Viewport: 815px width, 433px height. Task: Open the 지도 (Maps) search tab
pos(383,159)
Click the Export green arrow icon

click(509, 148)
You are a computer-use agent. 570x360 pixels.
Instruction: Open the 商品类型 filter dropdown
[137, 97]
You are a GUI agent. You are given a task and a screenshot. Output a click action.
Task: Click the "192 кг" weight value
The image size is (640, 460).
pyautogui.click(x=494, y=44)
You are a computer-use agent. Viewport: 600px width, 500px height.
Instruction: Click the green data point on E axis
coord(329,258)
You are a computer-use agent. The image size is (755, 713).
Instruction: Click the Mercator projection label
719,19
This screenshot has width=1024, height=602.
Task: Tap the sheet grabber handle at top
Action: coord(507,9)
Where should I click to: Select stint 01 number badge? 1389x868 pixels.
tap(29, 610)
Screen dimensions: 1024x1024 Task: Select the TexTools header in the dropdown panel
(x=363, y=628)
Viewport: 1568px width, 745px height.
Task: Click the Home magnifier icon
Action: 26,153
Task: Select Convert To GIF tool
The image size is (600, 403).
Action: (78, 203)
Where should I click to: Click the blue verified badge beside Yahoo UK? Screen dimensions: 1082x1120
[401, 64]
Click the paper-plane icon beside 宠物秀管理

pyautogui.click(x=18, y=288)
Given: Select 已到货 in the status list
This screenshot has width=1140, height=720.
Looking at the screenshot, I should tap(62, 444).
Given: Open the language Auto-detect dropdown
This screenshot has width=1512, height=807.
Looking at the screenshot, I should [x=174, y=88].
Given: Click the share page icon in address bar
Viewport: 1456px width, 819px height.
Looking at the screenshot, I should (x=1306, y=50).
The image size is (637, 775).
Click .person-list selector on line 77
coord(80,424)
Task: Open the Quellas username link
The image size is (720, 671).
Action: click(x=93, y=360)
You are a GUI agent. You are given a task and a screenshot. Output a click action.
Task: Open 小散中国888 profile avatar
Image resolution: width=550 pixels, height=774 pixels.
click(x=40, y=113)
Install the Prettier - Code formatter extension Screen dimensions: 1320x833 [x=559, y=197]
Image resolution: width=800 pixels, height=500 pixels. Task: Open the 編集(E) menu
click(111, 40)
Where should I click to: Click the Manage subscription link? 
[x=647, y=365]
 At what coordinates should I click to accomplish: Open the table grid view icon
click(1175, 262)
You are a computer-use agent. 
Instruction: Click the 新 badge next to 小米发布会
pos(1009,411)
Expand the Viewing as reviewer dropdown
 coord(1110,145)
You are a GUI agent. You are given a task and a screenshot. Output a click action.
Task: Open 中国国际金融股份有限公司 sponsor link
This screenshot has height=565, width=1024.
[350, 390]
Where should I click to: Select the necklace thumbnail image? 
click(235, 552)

Written request —
Retype all of the lines above precisely as they appear.

Expected output —
Viewport: 815px width, 433px height. Task: Open the 지도 (Maps) search tab
pos(383,159)
Click the Export green arrow icon

click(509, 148)
You are a computer-use agent. 570x360 pixels.
Instruction: Open the 商品类型 filter dropdown
[137, 97]
You are a GUI agent. You are given a task and a screenshot. Output a click action.
Task: Click the "192 кг" weight value
The image size is (640, 460).
pyautogui.click(x=494, y=44)
You are a computer-use agent. Viewport: 600px width, 500px height.
Instruction: Click the green data point on E axis
coord(329,258)
You are a computer-use agent. The image size is (755, 713).
Instruction: Click the Mercator projection label
719,19
This screenshot has width=1024, height=602.
Task: Tap the sheet grabber handle at top
Action: coord(507,9)
Where should I click to: Select stint 01 number badge? 1389x868 pixels.
tap(29, 610)
Screen dimensions: 1024x1024 Task: Select the TexTools header in the dropdown panel
(x=363, y=628)
Viewport: 1568px width, 745px height.
Task: Click the Home magnifier icon
Action: 26,153
Task: Select Convert To GIF tool
The image size is (600, 403).
Action: (78, 203)
Where should I click to: Click the blue verified badge beside Yahoo UK? Screen dimensions: 1082x1120
[401, 64]
Click the paper-plane icon beside 宠物秀管理

pyautogui.click(x=18, y=288)
Given: Select 已到货 in the status list
This screenshot has width=1140, height=720.
Looking at the screenshot, I should tap(62, 444).
Given: Open the language Auto-detect dropdown
This screenshot has width=1512, height=807.
Looking at the screenshot, I should [x=174, y=88].
Given: Click the share page icon in address bar
Viewport: 1456px width, 819px height.
Looking at the screenshot, I should (x=1306, y=50).
The image size is (637, 775).
Click .person-list selector on line 77
coord(80,424)
Task: Open the Quellas username link
The image size is (720, 671).
Action: click(x=93, y=360)
You are a GUI agent. You are given a task and a screenshot. Output a click action.
Task: Open 小散中国888 profile avatar
Image resolution: width=550 pixels, height=774 pixels.
click(x=40, y=113)
Install the Prettier - Code formatter extension Screen dimensions: 1320x833 [x=559, y=197]
Image resolution: width=800 pixels, height=500 pixels. Task: Open the 編集(E) menu
click(111, 40)
Where should I click to: Click the Manage subscription link? 
[x=647, y=365]
 At what coordinates should I click to accomplish: Open the table grid view icon
click(1175, 262)
You are a computer-use agent. 
Instruction: Click the 新 badge next to 小米发布会
pos(1009,411)
Expand the Viewing as reviewer dropdown
 coord(1110,145)
You are a GUI agent. You are given a task and a screenshot. Output a click action.
Task: Open 中国国际金融股份有限公司 sponsor link
This screenshot has height=565, width=1024.
[350, 390]
Where should I click to: Select the necklace thumbnail image? 
click(235, 552)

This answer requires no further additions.